지시 사항 -> 아래 데이터의 모든 줄을 빈 줄은 빼고 번호를 붙인 목록으로 정리하세요.

* * * *

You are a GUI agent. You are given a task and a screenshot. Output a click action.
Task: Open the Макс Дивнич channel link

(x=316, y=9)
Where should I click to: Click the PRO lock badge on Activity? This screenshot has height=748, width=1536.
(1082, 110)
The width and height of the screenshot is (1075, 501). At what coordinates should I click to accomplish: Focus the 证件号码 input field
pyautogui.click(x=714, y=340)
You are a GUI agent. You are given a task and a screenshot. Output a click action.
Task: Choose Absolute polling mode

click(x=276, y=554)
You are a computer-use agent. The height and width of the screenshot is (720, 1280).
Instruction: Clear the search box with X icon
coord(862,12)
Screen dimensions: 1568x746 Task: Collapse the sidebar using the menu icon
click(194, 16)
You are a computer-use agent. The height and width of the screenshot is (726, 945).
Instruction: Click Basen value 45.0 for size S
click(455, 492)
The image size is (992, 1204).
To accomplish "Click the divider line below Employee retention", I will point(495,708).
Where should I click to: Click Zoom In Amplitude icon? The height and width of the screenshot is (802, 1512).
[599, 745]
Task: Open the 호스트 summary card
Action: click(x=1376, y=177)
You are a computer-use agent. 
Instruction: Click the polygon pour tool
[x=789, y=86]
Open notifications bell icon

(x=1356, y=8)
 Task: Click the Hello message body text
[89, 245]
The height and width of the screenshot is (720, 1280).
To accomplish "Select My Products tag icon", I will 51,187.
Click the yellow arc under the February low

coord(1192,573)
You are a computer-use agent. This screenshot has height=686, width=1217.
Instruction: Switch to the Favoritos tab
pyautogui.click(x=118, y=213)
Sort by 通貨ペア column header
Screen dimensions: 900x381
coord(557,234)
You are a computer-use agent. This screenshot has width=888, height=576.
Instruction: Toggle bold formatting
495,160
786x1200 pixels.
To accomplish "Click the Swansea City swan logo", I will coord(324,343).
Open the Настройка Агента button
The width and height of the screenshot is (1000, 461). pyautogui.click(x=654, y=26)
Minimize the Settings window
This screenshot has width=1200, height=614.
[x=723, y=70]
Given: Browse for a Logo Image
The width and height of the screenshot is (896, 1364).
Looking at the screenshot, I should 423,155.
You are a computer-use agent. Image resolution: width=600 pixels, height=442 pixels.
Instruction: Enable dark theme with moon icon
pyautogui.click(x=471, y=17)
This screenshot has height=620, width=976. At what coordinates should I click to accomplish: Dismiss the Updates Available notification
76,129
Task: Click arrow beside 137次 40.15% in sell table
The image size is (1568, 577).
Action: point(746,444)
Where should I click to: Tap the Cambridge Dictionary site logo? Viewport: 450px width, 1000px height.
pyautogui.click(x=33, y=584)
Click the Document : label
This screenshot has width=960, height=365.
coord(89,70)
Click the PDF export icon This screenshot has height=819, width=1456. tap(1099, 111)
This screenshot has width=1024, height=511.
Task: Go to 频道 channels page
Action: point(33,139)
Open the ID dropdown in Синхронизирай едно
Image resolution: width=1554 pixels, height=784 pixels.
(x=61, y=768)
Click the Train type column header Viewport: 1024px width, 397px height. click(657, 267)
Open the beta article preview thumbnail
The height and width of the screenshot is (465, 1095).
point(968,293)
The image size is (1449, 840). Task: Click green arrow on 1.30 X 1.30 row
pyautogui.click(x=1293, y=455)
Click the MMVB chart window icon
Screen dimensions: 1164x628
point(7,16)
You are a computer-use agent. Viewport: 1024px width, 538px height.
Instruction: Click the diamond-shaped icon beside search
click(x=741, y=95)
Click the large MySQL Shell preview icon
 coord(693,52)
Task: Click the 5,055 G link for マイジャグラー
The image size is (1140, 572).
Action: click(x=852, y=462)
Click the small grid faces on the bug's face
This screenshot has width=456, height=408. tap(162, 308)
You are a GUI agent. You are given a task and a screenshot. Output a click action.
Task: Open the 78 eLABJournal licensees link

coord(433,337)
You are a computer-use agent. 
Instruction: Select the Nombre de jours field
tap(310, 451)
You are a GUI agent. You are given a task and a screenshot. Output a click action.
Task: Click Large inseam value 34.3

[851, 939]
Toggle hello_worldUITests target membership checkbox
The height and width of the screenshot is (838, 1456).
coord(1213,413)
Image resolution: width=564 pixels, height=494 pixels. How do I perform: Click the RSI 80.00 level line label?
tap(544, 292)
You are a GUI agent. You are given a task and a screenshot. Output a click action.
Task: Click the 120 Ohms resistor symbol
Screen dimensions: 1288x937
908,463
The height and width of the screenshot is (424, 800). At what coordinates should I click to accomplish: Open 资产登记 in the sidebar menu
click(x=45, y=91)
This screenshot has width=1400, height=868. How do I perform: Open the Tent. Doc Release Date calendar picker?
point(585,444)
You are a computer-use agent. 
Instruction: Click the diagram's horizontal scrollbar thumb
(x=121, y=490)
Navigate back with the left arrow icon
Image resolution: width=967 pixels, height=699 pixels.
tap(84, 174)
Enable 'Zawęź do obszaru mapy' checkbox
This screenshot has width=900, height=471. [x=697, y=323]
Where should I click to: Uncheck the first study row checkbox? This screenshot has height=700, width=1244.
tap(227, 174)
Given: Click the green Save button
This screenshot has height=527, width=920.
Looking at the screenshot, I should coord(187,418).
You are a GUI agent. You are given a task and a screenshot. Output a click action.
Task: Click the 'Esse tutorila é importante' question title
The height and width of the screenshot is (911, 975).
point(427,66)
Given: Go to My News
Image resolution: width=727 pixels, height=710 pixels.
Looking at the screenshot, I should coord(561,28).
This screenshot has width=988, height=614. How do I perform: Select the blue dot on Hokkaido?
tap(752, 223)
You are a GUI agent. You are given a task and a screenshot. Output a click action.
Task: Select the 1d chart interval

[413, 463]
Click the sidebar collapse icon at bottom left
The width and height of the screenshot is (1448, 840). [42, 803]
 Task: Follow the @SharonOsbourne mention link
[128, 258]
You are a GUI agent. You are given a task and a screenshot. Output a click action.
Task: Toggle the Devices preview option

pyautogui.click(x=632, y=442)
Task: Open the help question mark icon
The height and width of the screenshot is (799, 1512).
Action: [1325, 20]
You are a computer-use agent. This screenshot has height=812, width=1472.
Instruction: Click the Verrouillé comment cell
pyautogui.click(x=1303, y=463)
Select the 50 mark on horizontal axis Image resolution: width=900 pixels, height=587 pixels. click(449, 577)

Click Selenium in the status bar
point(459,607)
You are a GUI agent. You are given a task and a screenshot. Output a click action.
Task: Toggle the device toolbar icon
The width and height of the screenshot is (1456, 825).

* * * *

답변 ->
1. You are a GUI agent. You are given a task and a screenshot. Output a click action.
2. Task: Open the Макс Дивнич channel link
3. (x=316, y=9)
4. Where should I click to: Click the PRO lock badge on Activity? This screenshot has height=748, width=1536.
5. (1082, 110)
6. The width and height of the screenshot is (1075, 501). At what coordinates should I click to accomplish: Focus the 证件号码 input field
7. pyautogui.click(x=714, y=340)
8. You are a GUI agent. You are given a task and a screenshot. Output a click action.
9. Task: Choose Absolute polling mode
10. click(x=276, y=554)
11. You are a computer-use agent. The height and width of the screenshot is (720, 1280).
12. Instruction: Clear the search box with X icon
13. coord(862,12)
14. Screen dimensions: 1568x746 Task: Collapse the sidebar using the menu icon
15. click(194, 16)
16. You are a computer-use agent. The height and width of the screenshot is (726, 945).
17. Instruction: Click Basen value 45.0 for size S
18. click(455, 492)
19. The image size is (992, 1204).
20. To accomplish "Click the divider line below Employee retention", I will point(495,708).
21. Where should I click to: Click Zoom In Amplitude icon? The height and width of the screenshot is (802, 1512).
22. [599, 745]
23. Task: Open the 호스트 summary card
24. Action: click(x=1376, y=177)
25. You are a computer-use agent. 
26. Instruction: Click the polygon pour tool
27. [x=789, y=86]
28. Open notifications bell icon
29. (x=1356, y=8)
30.  Task: Click the Hello message body text
31. [89, 245]
32. The height and width of the screenshot is (720, 1280).
33. To accomplish "Select My Products tag icon", I will 51,187.
34. Click the yellow arc under the February low
35. coord(1192,573)
36. You are a computer-use agent. This screenshot has height=686, width=1217.
37. Instruction: Switch to the Favoritos tab
38. pyautogui.click(x=118, y=213)
39. Sort by 通貨ペア column header
40. Screen dimensions: 900x381
41. coord(557,234)
42. You are a computer-use agent. This screenshot has width=888, height=576.
43. Instruction: Toggle bold formatting
44. 495,160
45. 786x1200 pixels.
46. To accomplish "Click the Swansea City swan logo", I will coord(324,343).
47. Open the Настройка Агента button
48. The width and height of the screenshot is (1000, 461). pyautogui.click(x=654, y=26)
49. Minimize the Settings window
50. This screenshot has width=1200, height=614.
51. [x=723, y=70]
52. Given: Browse for a Logo Image
53. The width and height of the screenshot is (896, 1364).
54. Looking at the screenshot, I should 423,155.
55. You are a computer-use agent. Image resolution: width=600 pixels, height=442 pixels.
56. Instruction: Enable dark theme with moon icon
57. pyautogui.click(x=471, y=17)
58. This screenshot has height=620, width=976. At what coordinates should I click to accomplish: Dismiss the Updates Available notification
59. 76,129
60. Task: Click arrow beside 137次 40.15% in sell table
61. The image size is (1568, 577).
62. Action: point(746,444)
63. Where should I click to: Tap the Cambridge Dictionary site logo? Viewport: 450px width, 1000px height.
64. pyautogui.click(x=33, y=584)
65. Click the Document : label
66. This screenshot has width=960, height=365.
67. coord(89,70)
68. Click the PDF export icon This screenshot has height=819, width=1456. tap(1099, 111)
69. This screenshot has width=1024, height=511.
70. Task: Go to 频道 channels page
71. Action: point(33,139)
72. Open the ID dropdown in Синхронизирай едно
73. Image resolution: width=1554 pixels, height=784 pixels.
74. (x=61, y=768)
75. Click the Train type column header Viewport: 1024px width, 397px height. click(657, 267)
76. Open the beta article preview thumbnail
77. The height and width of the screenshot is (465, 1095).
78. point(968,293)
79. The image size is (1449, 840). Task: Click green arrow on 1.30 X 1.30 row
80. pyautogui.click(x=1293, y=455)
81. Click the MMVB chart window icon
82. Screen dimensions: 1164x628
83. point(7,16)
84. You are a computer-use agent. Viewport: 1024px width, 538px height.
85. Instruction: Click the diamond-shaped icon beside search
86. click(x=741, y=95)
87. Click the large MySQL Shell preview icon
88.  coord(693,52)
89. Task: Click the 5,055 G link for マイジャグラー
90. The image size is (1140, 572).
91. Action: click(x=852, y=462)
92. Click the small grid faces on the bug's face
93. This screenshot has width=456, height=408. tap(162, 308)
94. You are a GUI agent. You are given a task and a screenshot. Output a click action.
95. Task: Open the 78 eLABJournal licensees link
96. coord(433,337)
97. You are a computer-use agent. 
98. Instruction: Select the Nombre de jours field
99. tap(310, 451)
100. You are a GUI agent. You are given a task and a screenshot. Output a click action.
101. Task: Click Large inseam value 34.3
102. [851, 939]
103. Toggle hello_worldUITests target membership checkbox
104. The height and width of the screenshot is (838, 1456).
105. coord(1213,413)
106. Image resolution: width=564 pixels, height=494 pixels. How do I perform: Click the RSI 80.00 level line label?
107. tap(544, 292)
108. You are a GUI agent. You are given a task and a screenshot. Output a click action.
109. Task: Click the 120 Ohms resistor symbol
110. Screen dimensions: 1288x937
111. 908,463
112. The height and width of the screenshot is (424, 800). At what coordinates should I click to accomplish: Open 资产登记 in the sidebar menu
113. click(x=45, y=91)
114. This screenshot has width=1400, height=868. How do I perform: Open the Tent. Doc Release Date calendar picker?
115. point(585,444)
116. You are a computer-use agent. 
117. Instruction: Click the diagram's horizontal scrollbar thumb
118. (x=121, y=490)
119. Navigate back with the left arrow icon
120. Image resolution: width=967 pixels, height=699 pixels.
121. tap(84, 174)
122. Enable 'Zawęź do obszaru mapy' checkbox
123. This screenshot has width=900, height=471. [x=697, y=323]
124. Where should I click to: Uncheck the first study row checkbox? This screenshot has height=700, width=1244.
125. tap(227, 174)
126. Given: Click the green Save button
127. This screenshot has height=527, width=920.
128. Looking at the screenshot, I should coord(187,418).
129. You are a GUI agent. You are given a task and a screenshot. Output a click action.
130. Task: Click the 'Esse tutorila é importante' question title
131. The height and width of the screenshot is (911, 975).
132. point(427,66)
133. Given: Go to My News
134. Image resolution: width=727 pixels, height=710 pixels.
135. Looking at the screenshot, I should coord(561,28).
136. This screenshot has width=988, height=614. How do I perform: Select the blue dot on Hokkaido?
137. tap(752, 223)
138. You are a GUI agent. You are given a task and a screenshot. Output a click action.
139. Task: Select the 1d chart interval
140. [413, 463]
141. Click the sidebar collapse icon at bottom left
142. The width and height of the screenshot is (1448, 840). [42, 803]
143.  Task: Follow the @SharonOsbourne mention link
144. [128, 258]
145. You are a GUI agent. You are given a task and a screenshot. Output a click action.
146. Task: Toggle the Devices preview option
147. pyautogui.click(x=632, y=442)
148. Task: Open the help question mark icon
149. The height and width of the screenshot is (799, 1512).
150. Action: [1325, 20]
151. You are a computer-use agent. This screenshot has height=812, width=1472.
152. Instruction: Click the Verrouillé comment cell
153. pyautogui.click(x=1303, y=463)
154. Select the 50 mark on horizontal axis Image resolution: width=900 pixels, height=587 pixels. click(449, 577)
155. Click Selenium in the status bar
156. point(459,607)
157. You are a GUI agent. You are given a task and a screenshot. Output a click action.
158. Task: Toggle the device toolbar icon
159. The width and height of the screenshot is (1456, 825).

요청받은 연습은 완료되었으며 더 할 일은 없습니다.